This summer's transfer market is, as expected, full of surprises, intrigues and power brokering.
From Radamel Falcao's shock move to Monaco to Barcelona's trumping of Real Madrid to Neymar's signature, the stories go on and on.
An interesting part of any transfer market is the reluctance of clubs to rival one another for the same players. Goal.com reported in June that Real Madrid chiefs were eager to reach an agreement with Manchester City executives over common transfer targets, namely Isco and Edinson Cavani.
The report claimed Madrid didn't want to be drawn into a bidding war with City, especially over Cavani. The Spanish outfit beat City to Isco's signature anyway.
With Tottenham last season, Real Madrid came to a partnership agreement with Spurs as part of Luka Modric's switch to Madrid; the purpose is to avoid a cold war of sorts, especially where player transfers are involved.
In Spain, the mutual agreement and respect between the two Madrid outfits, Real and Atletico Madrid, caused Sergio Aguero to move from Atletico to City in 2011, and also likely deterred Real from bidding for Falcao. And to be honest, it is best for clubs to respect each other's targets unless it is absolutely necessary not to.
Sometimes two clubs may target the same player as their key signing for a particular window. It is then impossible not to rival one another for that player's signature.
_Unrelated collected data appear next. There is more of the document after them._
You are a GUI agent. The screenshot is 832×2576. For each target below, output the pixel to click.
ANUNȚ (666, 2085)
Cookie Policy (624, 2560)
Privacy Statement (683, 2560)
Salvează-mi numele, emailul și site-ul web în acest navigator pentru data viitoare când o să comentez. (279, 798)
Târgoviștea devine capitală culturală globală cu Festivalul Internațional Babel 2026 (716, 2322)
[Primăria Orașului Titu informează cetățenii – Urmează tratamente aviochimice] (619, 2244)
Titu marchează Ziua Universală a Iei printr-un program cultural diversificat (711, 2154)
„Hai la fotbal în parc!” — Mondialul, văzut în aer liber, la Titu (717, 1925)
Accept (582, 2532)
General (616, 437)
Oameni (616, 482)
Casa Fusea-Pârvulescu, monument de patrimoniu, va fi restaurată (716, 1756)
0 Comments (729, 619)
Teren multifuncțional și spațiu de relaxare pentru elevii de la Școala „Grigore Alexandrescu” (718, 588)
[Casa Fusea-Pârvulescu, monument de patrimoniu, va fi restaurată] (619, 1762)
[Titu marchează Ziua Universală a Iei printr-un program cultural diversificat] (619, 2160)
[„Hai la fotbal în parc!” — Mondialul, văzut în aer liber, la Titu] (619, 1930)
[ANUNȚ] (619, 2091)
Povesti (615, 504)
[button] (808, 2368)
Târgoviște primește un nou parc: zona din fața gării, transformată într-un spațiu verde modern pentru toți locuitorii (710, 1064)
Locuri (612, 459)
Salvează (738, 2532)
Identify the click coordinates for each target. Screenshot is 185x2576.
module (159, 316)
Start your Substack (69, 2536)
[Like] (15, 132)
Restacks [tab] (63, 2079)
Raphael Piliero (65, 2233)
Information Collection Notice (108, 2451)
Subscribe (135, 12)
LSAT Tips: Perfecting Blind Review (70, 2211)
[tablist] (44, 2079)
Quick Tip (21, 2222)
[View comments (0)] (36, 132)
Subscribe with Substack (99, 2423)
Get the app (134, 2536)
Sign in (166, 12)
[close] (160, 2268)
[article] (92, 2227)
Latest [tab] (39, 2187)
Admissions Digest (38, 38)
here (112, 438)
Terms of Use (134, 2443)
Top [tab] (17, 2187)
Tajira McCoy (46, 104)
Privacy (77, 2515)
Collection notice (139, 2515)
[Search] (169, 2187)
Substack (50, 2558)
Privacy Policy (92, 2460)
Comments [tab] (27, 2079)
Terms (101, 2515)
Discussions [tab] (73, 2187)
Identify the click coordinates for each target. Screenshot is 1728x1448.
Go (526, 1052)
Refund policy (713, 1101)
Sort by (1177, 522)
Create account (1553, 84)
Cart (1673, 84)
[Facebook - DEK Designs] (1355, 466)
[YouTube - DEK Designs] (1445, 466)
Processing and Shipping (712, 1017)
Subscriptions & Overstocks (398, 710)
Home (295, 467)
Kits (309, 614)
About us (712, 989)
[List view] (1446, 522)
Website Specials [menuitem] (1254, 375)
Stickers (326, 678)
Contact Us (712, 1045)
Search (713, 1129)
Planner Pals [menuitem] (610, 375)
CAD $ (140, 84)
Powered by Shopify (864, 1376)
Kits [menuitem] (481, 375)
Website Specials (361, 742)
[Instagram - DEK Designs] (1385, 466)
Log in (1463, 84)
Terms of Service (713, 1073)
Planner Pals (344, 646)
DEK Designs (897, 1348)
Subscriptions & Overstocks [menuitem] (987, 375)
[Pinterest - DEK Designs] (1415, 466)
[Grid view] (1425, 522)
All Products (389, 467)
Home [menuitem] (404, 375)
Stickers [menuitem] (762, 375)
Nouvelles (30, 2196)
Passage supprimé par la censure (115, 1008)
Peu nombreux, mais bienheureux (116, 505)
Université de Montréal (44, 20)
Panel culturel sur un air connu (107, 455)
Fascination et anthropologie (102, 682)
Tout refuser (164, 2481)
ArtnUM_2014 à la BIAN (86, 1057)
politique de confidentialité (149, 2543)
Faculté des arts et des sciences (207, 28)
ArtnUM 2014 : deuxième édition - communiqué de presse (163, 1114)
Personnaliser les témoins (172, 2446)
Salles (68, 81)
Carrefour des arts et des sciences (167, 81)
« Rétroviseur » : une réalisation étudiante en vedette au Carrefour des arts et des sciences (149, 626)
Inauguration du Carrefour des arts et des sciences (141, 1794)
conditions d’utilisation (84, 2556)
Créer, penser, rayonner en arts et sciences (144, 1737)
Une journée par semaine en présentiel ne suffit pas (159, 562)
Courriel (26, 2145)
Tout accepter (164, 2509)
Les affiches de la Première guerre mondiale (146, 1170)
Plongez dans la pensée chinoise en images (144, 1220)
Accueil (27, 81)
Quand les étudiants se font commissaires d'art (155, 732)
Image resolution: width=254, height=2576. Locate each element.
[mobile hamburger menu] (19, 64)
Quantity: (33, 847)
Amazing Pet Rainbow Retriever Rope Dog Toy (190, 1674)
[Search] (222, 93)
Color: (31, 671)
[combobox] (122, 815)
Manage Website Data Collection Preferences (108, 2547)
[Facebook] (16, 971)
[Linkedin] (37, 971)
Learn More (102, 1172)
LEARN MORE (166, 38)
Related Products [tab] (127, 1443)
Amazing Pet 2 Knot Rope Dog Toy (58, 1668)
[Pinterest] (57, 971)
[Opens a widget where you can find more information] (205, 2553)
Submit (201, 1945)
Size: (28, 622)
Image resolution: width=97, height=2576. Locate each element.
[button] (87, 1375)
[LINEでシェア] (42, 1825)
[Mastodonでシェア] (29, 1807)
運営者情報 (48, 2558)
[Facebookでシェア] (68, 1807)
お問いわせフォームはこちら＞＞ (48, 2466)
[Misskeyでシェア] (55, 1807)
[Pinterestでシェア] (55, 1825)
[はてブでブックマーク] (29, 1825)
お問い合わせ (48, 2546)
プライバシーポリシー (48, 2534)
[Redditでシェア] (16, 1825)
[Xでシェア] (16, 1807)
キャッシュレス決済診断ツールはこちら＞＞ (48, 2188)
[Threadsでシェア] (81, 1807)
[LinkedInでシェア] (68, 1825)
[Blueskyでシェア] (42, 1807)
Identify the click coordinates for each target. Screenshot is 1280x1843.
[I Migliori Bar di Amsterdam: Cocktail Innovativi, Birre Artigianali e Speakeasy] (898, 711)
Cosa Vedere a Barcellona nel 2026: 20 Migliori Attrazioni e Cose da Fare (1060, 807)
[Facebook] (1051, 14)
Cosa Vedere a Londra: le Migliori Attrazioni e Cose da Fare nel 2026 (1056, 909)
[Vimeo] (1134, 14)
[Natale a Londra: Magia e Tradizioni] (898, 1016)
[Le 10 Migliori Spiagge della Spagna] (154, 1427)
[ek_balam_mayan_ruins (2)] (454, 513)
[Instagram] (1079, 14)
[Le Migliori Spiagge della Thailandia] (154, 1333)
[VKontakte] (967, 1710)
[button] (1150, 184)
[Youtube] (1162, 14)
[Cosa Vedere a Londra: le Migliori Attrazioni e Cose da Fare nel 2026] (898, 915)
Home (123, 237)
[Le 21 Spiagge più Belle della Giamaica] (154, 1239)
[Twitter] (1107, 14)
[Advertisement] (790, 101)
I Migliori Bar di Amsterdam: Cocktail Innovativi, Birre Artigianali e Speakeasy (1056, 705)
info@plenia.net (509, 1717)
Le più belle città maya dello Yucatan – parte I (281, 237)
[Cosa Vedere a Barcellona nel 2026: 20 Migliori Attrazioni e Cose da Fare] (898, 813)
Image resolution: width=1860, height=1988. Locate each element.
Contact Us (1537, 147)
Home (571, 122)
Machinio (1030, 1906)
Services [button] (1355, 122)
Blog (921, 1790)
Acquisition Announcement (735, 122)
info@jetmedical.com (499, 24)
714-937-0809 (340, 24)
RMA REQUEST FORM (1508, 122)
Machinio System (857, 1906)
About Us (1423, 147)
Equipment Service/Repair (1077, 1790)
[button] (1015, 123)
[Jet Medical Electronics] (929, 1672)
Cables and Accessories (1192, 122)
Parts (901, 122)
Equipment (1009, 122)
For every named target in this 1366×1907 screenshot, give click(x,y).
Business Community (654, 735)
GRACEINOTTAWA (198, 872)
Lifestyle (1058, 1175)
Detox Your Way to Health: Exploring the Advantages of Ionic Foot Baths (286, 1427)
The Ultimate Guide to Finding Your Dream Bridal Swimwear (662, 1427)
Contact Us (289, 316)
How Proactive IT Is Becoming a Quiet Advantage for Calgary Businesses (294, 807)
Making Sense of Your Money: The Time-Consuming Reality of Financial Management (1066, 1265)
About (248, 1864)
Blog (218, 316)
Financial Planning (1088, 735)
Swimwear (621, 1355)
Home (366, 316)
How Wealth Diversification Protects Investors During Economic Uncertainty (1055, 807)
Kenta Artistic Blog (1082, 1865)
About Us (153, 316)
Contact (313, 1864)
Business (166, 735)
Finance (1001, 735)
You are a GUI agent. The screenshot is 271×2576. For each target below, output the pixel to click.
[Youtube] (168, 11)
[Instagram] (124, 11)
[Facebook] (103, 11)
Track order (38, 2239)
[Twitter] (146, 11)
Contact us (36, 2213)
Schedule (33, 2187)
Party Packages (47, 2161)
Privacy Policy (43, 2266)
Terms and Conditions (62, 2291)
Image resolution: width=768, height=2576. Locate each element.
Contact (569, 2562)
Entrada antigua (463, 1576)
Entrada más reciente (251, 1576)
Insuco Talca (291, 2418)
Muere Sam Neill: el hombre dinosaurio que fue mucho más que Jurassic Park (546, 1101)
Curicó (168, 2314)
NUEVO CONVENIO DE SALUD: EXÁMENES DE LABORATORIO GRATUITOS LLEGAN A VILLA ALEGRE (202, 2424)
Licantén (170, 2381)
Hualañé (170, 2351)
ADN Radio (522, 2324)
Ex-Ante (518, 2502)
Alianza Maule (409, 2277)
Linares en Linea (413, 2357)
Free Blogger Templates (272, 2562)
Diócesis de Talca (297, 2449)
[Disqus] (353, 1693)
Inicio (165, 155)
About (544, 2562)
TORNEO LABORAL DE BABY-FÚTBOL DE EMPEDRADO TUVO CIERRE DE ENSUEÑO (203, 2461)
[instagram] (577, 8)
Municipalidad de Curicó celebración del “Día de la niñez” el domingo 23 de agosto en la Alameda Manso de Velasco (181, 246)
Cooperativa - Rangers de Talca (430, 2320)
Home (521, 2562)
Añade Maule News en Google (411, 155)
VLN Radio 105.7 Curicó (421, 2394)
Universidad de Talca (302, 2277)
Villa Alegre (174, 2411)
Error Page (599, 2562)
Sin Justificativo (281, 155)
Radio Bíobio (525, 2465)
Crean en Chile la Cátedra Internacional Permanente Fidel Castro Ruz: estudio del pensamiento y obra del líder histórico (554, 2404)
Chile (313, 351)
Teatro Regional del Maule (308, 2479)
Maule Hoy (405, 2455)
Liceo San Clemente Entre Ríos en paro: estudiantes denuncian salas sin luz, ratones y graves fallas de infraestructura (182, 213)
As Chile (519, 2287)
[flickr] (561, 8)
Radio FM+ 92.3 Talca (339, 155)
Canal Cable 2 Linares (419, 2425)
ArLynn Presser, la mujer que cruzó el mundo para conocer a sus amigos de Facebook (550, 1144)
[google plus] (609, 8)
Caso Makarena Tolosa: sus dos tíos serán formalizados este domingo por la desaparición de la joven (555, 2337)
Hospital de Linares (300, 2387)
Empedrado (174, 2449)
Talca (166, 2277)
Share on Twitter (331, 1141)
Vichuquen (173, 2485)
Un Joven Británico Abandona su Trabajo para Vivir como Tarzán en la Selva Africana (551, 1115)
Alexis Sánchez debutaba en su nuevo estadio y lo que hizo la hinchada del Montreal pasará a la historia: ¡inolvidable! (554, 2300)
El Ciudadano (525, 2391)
This window, Edinson Cavani is the subject of such rivalry.
Manchester City and Real Madrid have since cooled their interest in the player owing to Napoli's insistence on collecting the player's full release clause of £53m, reportedly leaving Chelsea in pole position to land the striker, who was even said to have wanted a move to London.
Late last week however, the tides turned as Paris Saint-Germain entered the race with a mega offer to usurp Chelsea's long, patient talks.
Newer reports claim a deal will be completed with PSG as early as Tuesday and Chelsea will lose out on their long-standing target, while Goal reported on Thursday that PSG are set to rival Chelsea for Roma's Danielle De Rossi, meaning the Blues face competition for two of their long time reported targets from the same club.
Chelsea are not a club used to having their targets snatched from under their noses - they certainly robbed City of Eden Hazard last year - but then, no club is. Should Cavani's transfer to PSG go through, and De Rossi's probably, the big spending French champions - who are probably after Cavani and De Rossi just because Monaco have Falcao and Joao Moutinho - will only have made an enemy with the super wealthy London giants, and Chelsea will surely take the loss to heart considering that they wanted the players first.
Such rivalry could prove to be fatal or interesting for football - just watch any El Clasico, London derby or Manchester derby.
If PSG successfully sign Cavani, kudos to them, because it is not a question of who comes first, but who wants it most. The thrill of this particular transfer will not be in the transfer itself, but in the aftermath of the transfer.